Obesity is closely related with increased risk of many diseases such as diabetes, hypertension, strokes, cardiovascular diseases and cancer. MRI is an accurate and most prevalent method to determine body fat distribution and quantification that causes obesity. The purpose of this work was to propose a novel approach for segmenting subcutaneous adipose tissue (SAT) and visceral adipose tissue (VAT) using MR images of abdomen.
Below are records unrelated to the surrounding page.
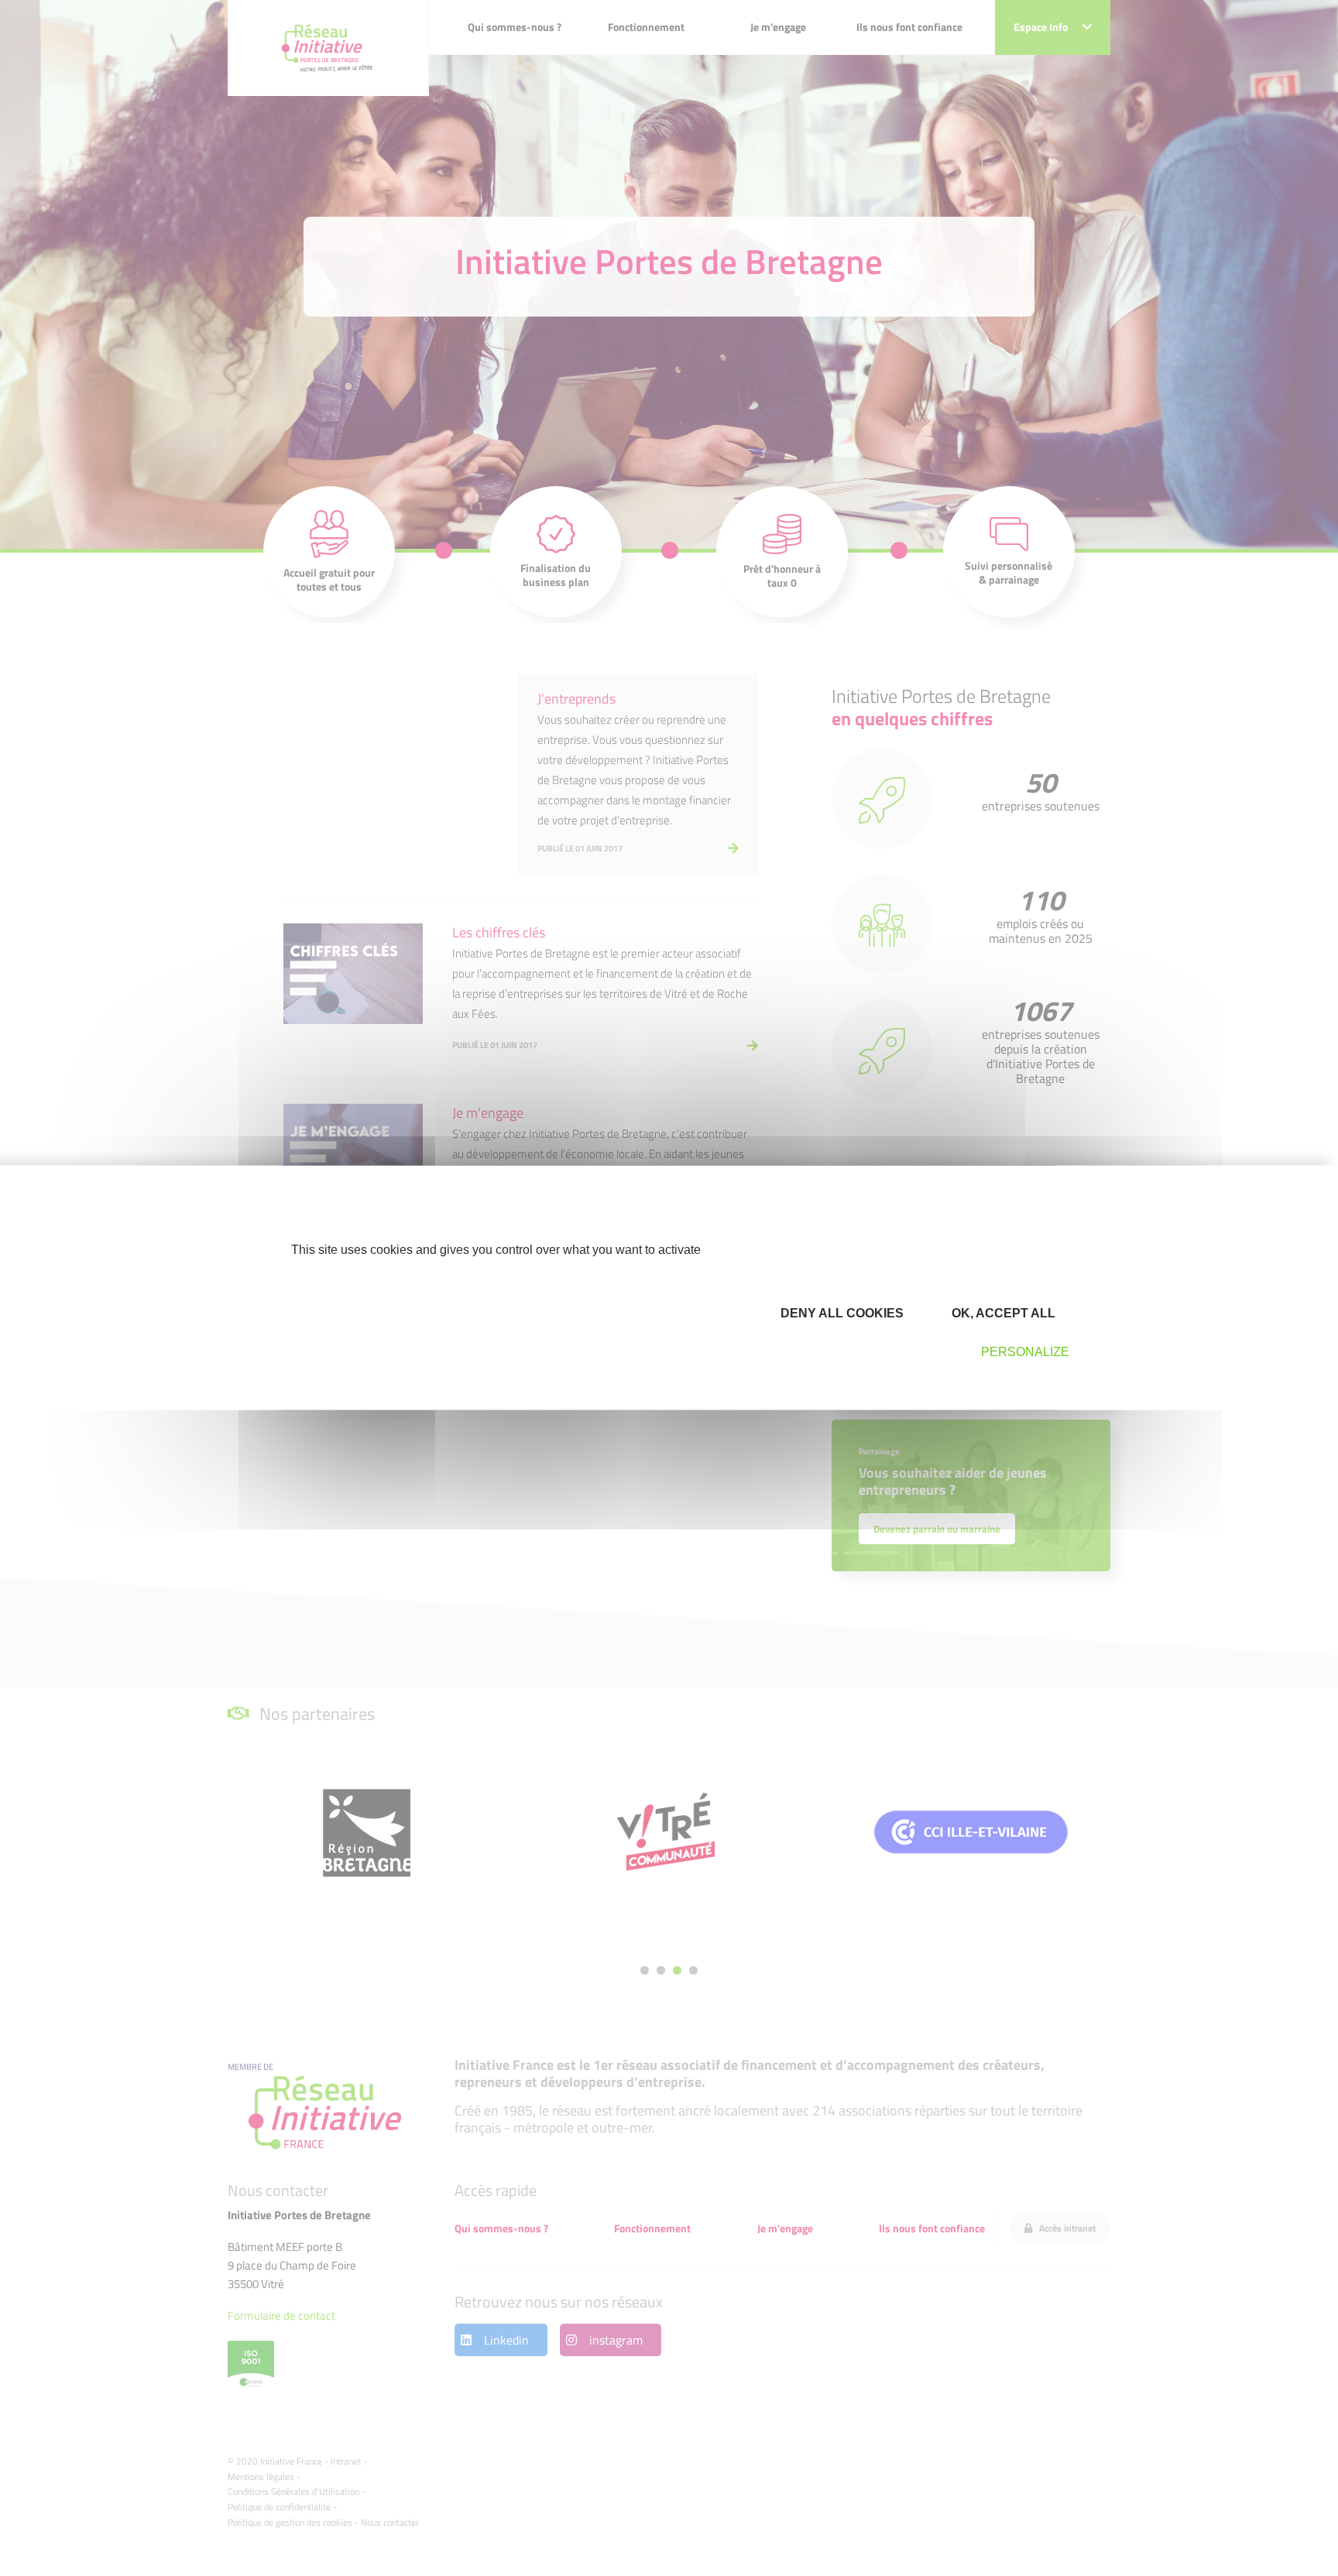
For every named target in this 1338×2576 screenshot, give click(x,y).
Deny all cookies (840, 1312)
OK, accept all (1002, 1312)
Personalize (1025, 1351)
A deep convolutional neural network was used to segment VAT and SAT. The segmentation results were compared to the ground truth produced by base-line CNN. The Dice coefficients, and accuracy shows similarity between two methods in quantifying VAT and SAT. This study demonstrates the feasibility of applying a new deep learning based scheme to automatically segment VAT from MRI data with high accuracy.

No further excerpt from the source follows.